WHINSEC hosts Disaster Response Symposium
By Maj. Charon Camarasa, CGSOC student at WHINSEC /
FORT BENNING, Ga. –The Army Command and General Staff Officer Course of the Western Hemisphere Institute for Security Cooperation recently hosted a conference aimed at increasing students’ competencies when coordinating resources during disaster response operations.
WHINSEC invited international students from various regional Spanish-speaking countries to attend the integrated CGSOC year-long course at Fort Benning to train side-by-side with their U.S. Army counterparts on military doctrine, history, human rights, and senior officer leadership development.
The panel represented multiple organizations to include current and former key leaders from the Louisiana National Guard, U.S. Southern Command, and state department personnel who were on site during the 2005 Hurricane Katrina in New Orleans and the 2010 earthquake in Haiti.
The experts answered questions from students on planning procedures, lessons learned, and described the challenges with inter-agency communication, information sharing and logistics relating to the deployment of military and civilian personnel to help the victims.
The agenda included presentations on topics such as civil military assistance, a Haiti disaster case study, Defense Support to Civil Authorities (DSCA) and Humanitarian Assistance / Disaster Response (HADR) operations.
Some of the WHINSEC students found the Haiti response case study to be intriguing and shared their thoughts and intimate knowledge of emergency response operations.
Notably, U.S. Army Maj.

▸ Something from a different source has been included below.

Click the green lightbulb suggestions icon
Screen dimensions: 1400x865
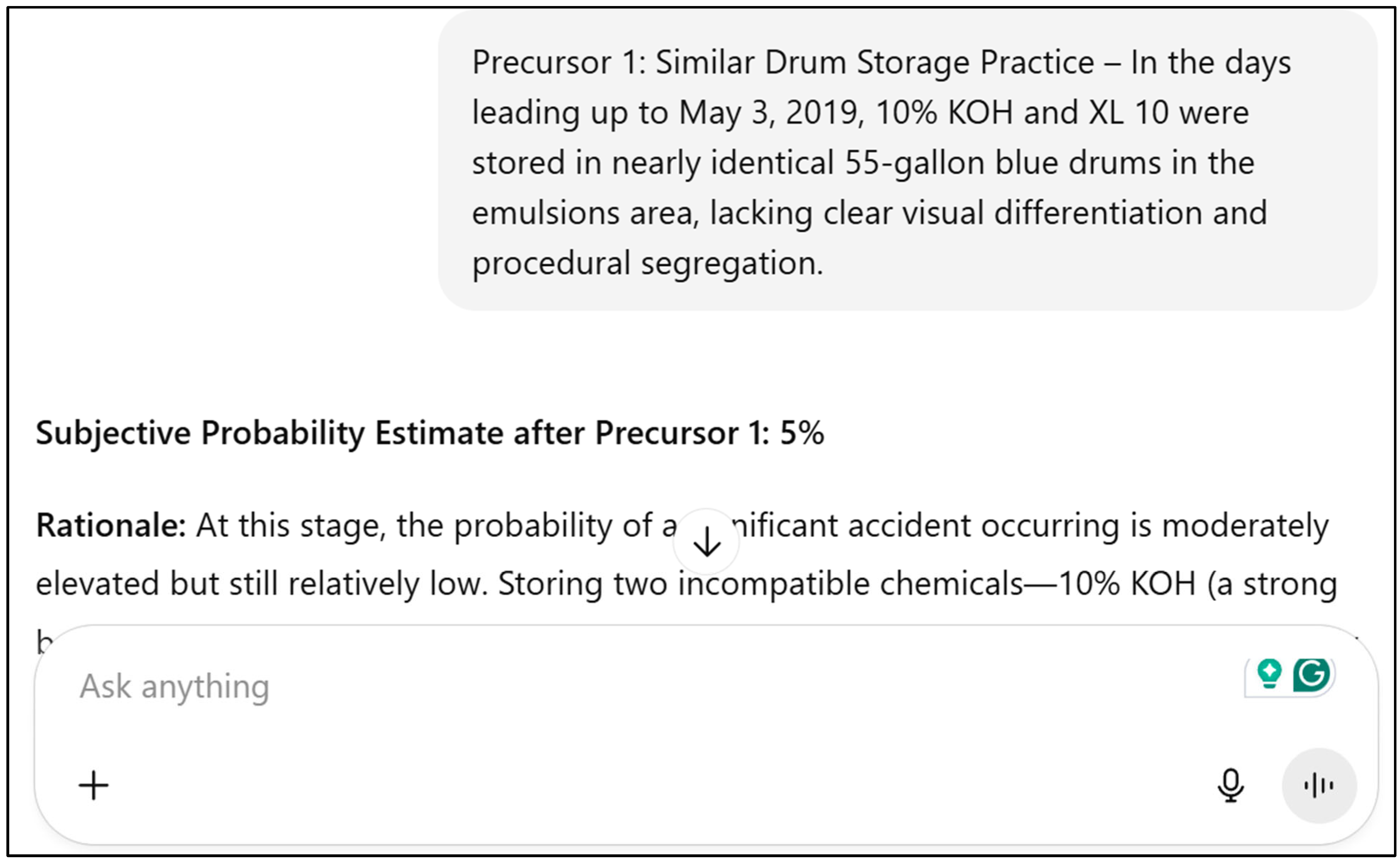tap(1269, 674)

Adam Dyet, a CGSOC student, was part of the humanitarian relief effort during the 2010 Haiti earthquake.
“The operation tempo was high, and the greater humanitarian relief effort to Haiti proved extremely difficult to coordinate. I quickly learned that face-to-face meetings with military and civilian entities, government agencies, and NGOs were key to creating a smooth and efficient collaborative effort,” said Dyet. “I personally did not receive any formal training on disaster response operations or humanitarian efforts prior to arriving Haiti. Therefore, it is imperative that we all understand each organization’s role in completing the mission,” he added.
Dyet was a U.S. Army captain assigned as the Port Operations Officer in charge of helping with shipments in Port-au-Prince after the earthquake in Haiti. His job was to coordinate the movement of equipment and humanitarian aid within the port and to distribution sites throughout the city. Dyet was an Army logistician during the Haiti humanitarian response, and is now a serving as a U.S. Army strategic plans and policy officer.
The SOUTHCOM team also presented matters related to civil military assistance and supporting U.S. and partner nation objectives. SOUTHCOM provides civil military assistance to 31 countries throughout Latin America.
Colombian Army Lt. Col. Nelson Maje, another CGSOC student, shared his impressions of the panel members and commended the U.S. for their outstanding coordination efforts in response to natural disasters.
“Colombia has a national center for disaster operations called Unidad Nacional para la Gestión del Riesgo de Desastres,” said Maje. “In the last few years, the Colombian Army has given top priority to responding to disaster-relief efforts. Today’s panel has illustrated how U.S. humanitarian response systems are of high caliber and well synchronized. I thank the panel members for sharing their knowledge and appreciate the lessons learned so the WHINSEC students can further develop and hone their practical insights on the matter,” he said.
Maje is a rotary-wing pilot by trade and was handpicked by the Colombian Army to attend the CGSOC course at WHINSEC.
Although some of the international students may not have access to the same type of response systems that exist in the U.S., the general consensus is the same; humanitarian assistance after a national disaster crisis is still considered by most Caribbean, Central, and South American governments, security forces, and vulnerable populations, as a serious threat to life, rule of law, and stability.
“The coordination and integration of all activities is necessary when responding to (disaster) operations,” said U.S. Army Lt. Col. Eliud Diaz, Director of the School for Professional Military Education at WHINSEC. “Future leaders must understand the process of information sharing, communication, and the pressing responsibilities of the key players and the requisite synchronization effort between civilian and military entities,” he said.
Diaz further emphasized that when responding to a disaster that it requires more than just coordination and integration.
“Organizational cooperation is required to effectively employ meaningful, well-rehearsed disaster operations to avert perpetuating the effects of the disaster, and to efficiently provide humanitarian aid,” he added. “We want all our students to be prepared so they are not stretched beyond their limits if they encounter such disastrous events.”
After the presentations ended, the students had the opportunity to engage in one-on-one discussions with the speakers.
The Disaster Response Symposium is an annual event hosted by WHINSEC and aimed at teaching the participants how to better coordinate and share information with partners during disaster operations.
Disaster preparation and being equipped with the ‘know-how’ to execute a well-orchestrated response is an important and relevant topic, and one that is invaluable to the process of growing well-developed officers.